MasterCard International is out to conquer government.
By the end of the year, the New York-based association expects to be armed with convincing evidence from two pilot programs that will show skeptical government officials how their agencies can benefit by accepting credit cards.
In the meantime, to prepare for the marketing onslaught, MasterCard has taken internal steps that include the appointment in May of David M. Lewis as vice president of government acceptance.
Emphasizing MasterCard's commitment to the cause, Mr. Lewis said, "We have had dedicated staff working on these issues for the past 18 months."

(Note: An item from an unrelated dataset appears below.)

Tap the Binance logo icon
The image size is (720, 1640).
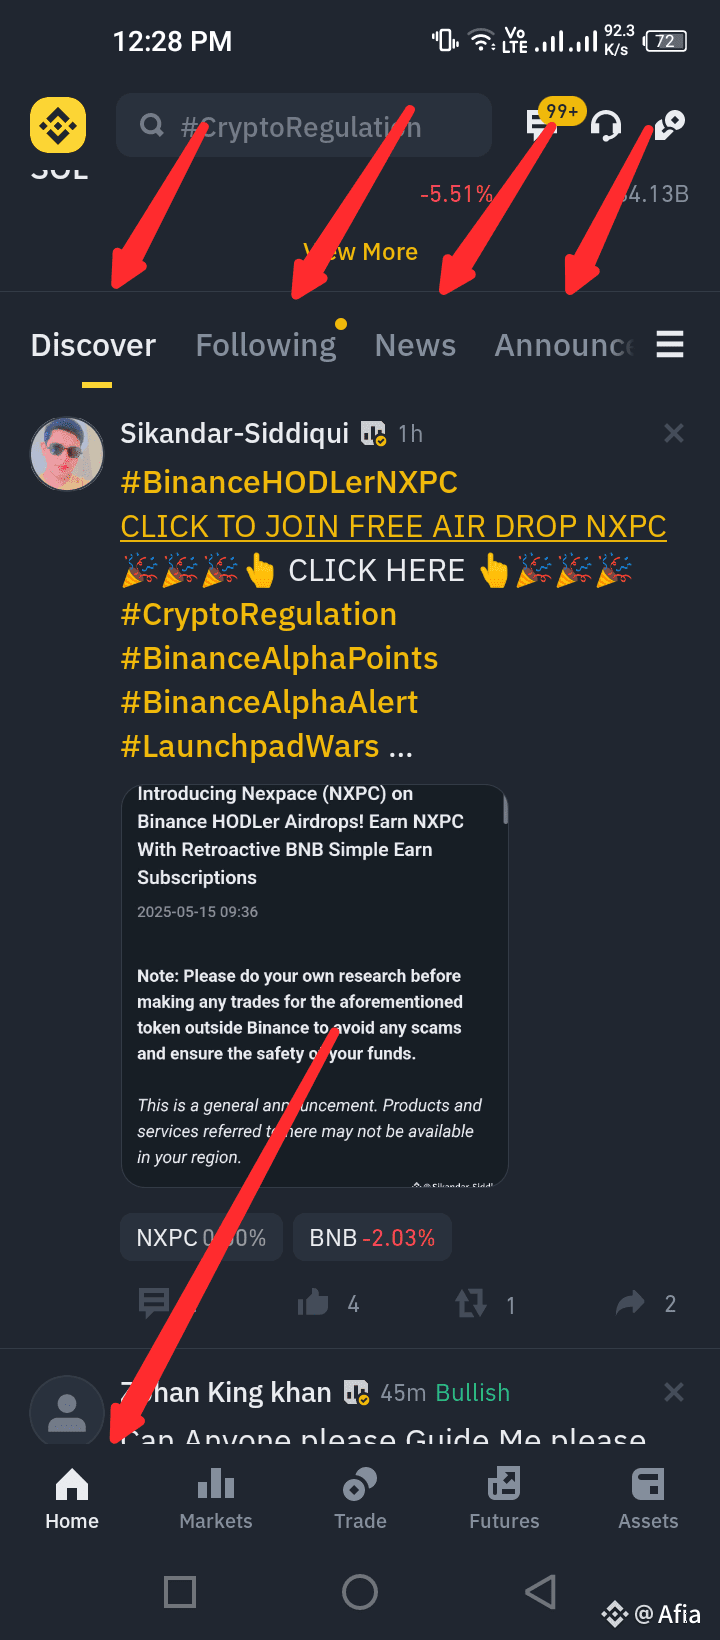pyautogui.click(x=58, y=126)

Governments have come around slowly to acceptance of credit cards for anything from postage stamps to traffic fines, partly because agencies are reluctant to pay the processing fees that conventional merchants are accustomed to bearing.
To cover costs, some agencies want to pass along the merchant fees to the cardholders, but association rules make that difficult.
Rep. James P. Moran, D-Va., introduced a bill in May that would prohibit credit card issuers from limiting the ability of federal, local, and state government agencies to charge fees. The bill has been referred to the House Banking Committee's subcommittee on consumer credit and insurance, but no hearing has been scheduled.
In June, 555 post offices in Dallas, Orlando, and Washington began accepting Visa, MasterCard, and Discover cards in preparation for a national roll-out. There are 33,000 post offices in all, with $25 billion in annual sales.
Moreover, consumer make more than $300 billion a year in payments to governments, and credit cards are used in only 1% of those sales.
Mr. Lewis said the climate is ripe for credit card acceptance to spread to governments, which like supermarkets are viewed as a new frontier by both MasterCard and Visa U.S.A.
"Government agencies are in tough financial shape," Mr. Lewis said. "They are very anxious for any kind of revenue, and they need to cut costs."
Another plus for credit card acceptance in the public sector is the fact that government agencies want to be more like their private-sector counterparts by providing better service.
Several agencies on the state, local, and federal levels have developed initiatives without prodding by the associations.
For example, the motor vehicle departments of seven states (California, Michigan, Indiana, New Jersey, Illinois, Wisconsin, and Oklahoma) are accepting card payments. Some have installed self-service kiosks, and others allow payment by phone.
Toll Collection Systems
Several cities are collecting tolls using technology that allows vehicles to pass through tollgates without having to stop. A computer-encoded tag in the vehicle's front window provides the information to draw funds from a designated account. Mr. Lewis said research shows that credit cards would be the preferred form of account.
New Jersey and New York toll highway authorities are currently involved in rolling out the system, marketed in some places as "E-Z Pass." Other states are adapting the basic concept of automatic vehicle identification to their own uses.
More than 300 agencies affiliated with the U.S. Treasury Department, including the U.S. Mint, are accepting bank cards.
The tougher part will be conveying the merits of plastic to other agencies nationwide.
Last fall and winter, MasterCard started pilots with the New Jersey Division of Law and Public Safety and the California Department of Motor Vehicles.
The New Jersey pilot involves payments for traffic violations. The results are expected to illustrate how credit cards can save governments money, provide more efficient service, and in some instances boost revenues.
The most receptive areas of state governments so far have been the drivers' license and registration bureaus, the agencies responsible for collecting tolls and fines, and the public transit systems.
On the federal level there has been some discussion about the Internal Revenue Service's accepting credit card tax payments. Enabling legislation is currently before Congress.
Some of the benefits to agencies, as outlined by Mr. Lewis, are decreased labor expenses, quicker reimbursements, increased collections, the elimination of bounced checks, and a reduction in cash handling and transportation costs.
For example, many parking and traffic-violation tickets are never paid. MasterCard maintains that more offenders would pay if offered the convenience of using credit cards.
Although Mr. Lewis is not ready to reveal the results of MasterCard's tests, he promises that a financial model for government agencies is forthcoming and other pilots may be launched. In the meantime, his responsibility, plain and simple, is "to implement a strategic plan which encourages government agencies to use credit cards."